Sabtu, 03 Desember 2011

MAKALAH WEWENANG

Pengertian Wewenang
  • Menurut, Lubis Secara etimologis, istilah kewenangan berasal dari kata wewenang. Sedang menurut Bagir Manan istilah wewenang dengan kekuasaan Macht itu berbeda. Kekuasaan menurutnya hanya digambarkan hak untuk berbuat atau tidak berbuat. Sedangkan wewenang memiliki pengertian yang lebih luas meliputi hak dan kewajiban.
  • Secara teoritik, mengenai kewenangan dapat dilihat pendapat H.D. Stout (Ridwan HR 2006 : mengatakan:  ”Wewenang merupakan pengertian yang berasal dari hukum organisasi pemerintahan, yang dapat dijelasakan sebagai keseluruhan aturan-aturan yang berkenan dengan perolehan dan penggunaan wewenang pemerintahan oleh subjek hukum publik di dalam hubungan hukum public”

-----

_YANG HARUS DIKERJAKAN_
a: Salin tanpa mengubah apa pun bagian teks tentang wewenang, mulai dari "Sabtu, 03 Desember" sampai "hak dan kewajiban.".
b: Lanjutkan teks tentang wewenang setelah kalimat terakhirnya.

_BAHAN_

-----

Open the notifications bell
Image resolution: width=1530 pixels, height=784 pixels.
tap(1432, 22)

-----

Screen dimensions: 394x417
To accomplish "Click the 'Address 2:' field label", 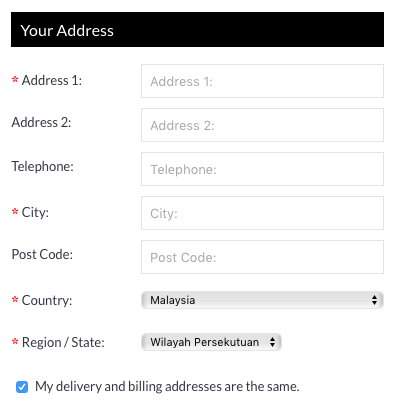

-----

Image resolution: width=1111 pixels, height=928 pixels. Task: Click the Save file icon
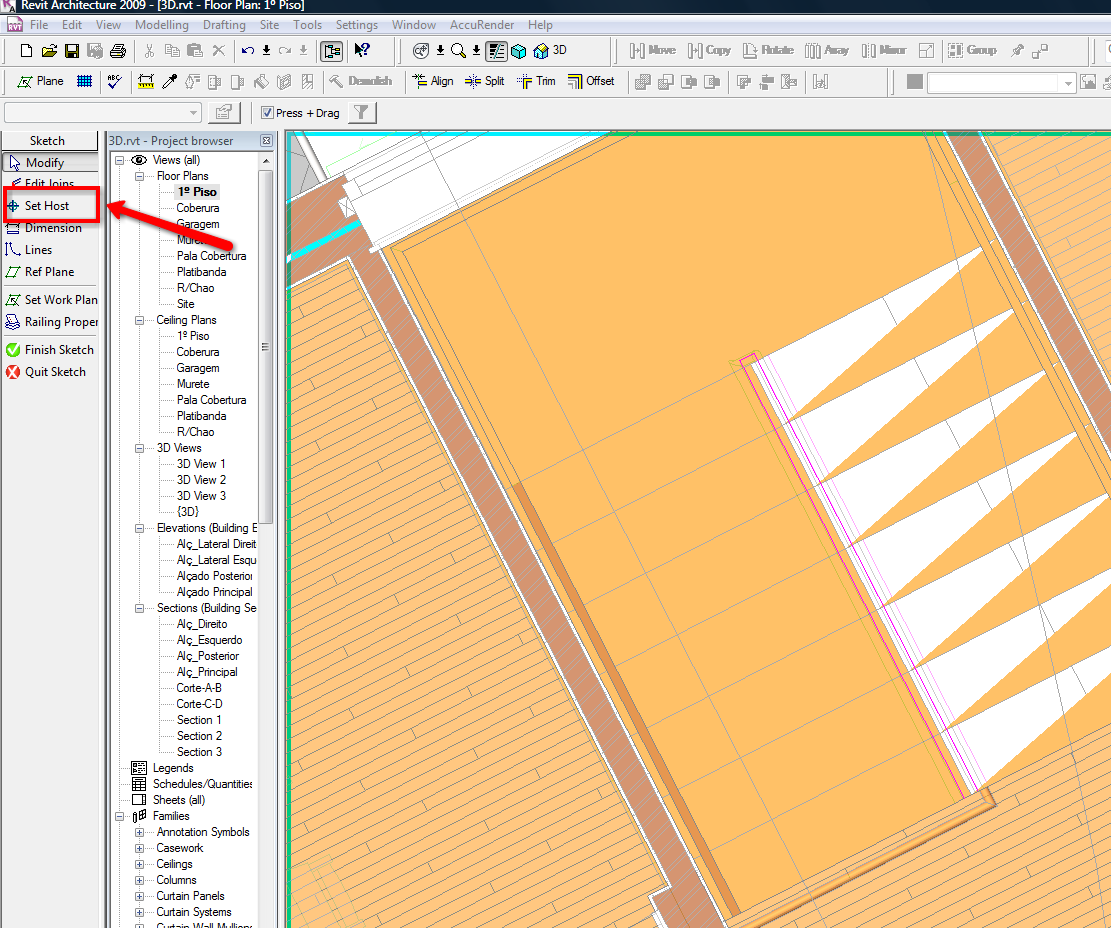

-----

_HASIL_
a:
Sabtu, 03 Desember 2011

MAKALAH WEWENANG

Pengertian Wewenang
  • Menurut, Lubis Secara etimologis, istilah kewenangan berasal dari kata wewenang. Sedang menurut Bagir Manan istilah wewenang dengan kekuasaan Macht itu berbeda. Kekuasaan menurutnya hanya digambarkan hak untuk berbuat atau tidak berbuat. Sedangkan wewenang memiliki pengertian yang lebih luas meliputi hak dan kewajiban.

b:
  • Menurut F.P.C.L Tonnaer dalam Ridwan HR: ”Kewenangan pemerintah dalam kaitan ini dianggap sebagai kemampuan untuk melaksanakan hukum positif, dan dengan begitu, dapat diciptakan hubungan hukum antara pemerintah dengan warga Negara). Dalam Negara hukum, wewenang itu berasal dari peraturan pemerintah.
  • Pandangan yang melihat lebih jauh pada sisi tindakan yaitu ungkapan P. Nicolai dalam Ridwan HR (2006 : 102) ”Kemampuan untuk melakukan tindakan hukum tertentu (yaitu tindakan-tindakan yang dilakuakn untuk mengakibatkan akibat hukum, dan mencakup mengenai timbul dan lenyapnya akibat hukum). Hak berisi kebebasan untuk melakukan atau tindakan melakukan tindakan tertentu, atau menuntut pihak lain untuk melakukan tindakan tertentu, sedangkan kewajiban memuat keharusan untuk melakukan atau tidak melakukan tindakan tetentu”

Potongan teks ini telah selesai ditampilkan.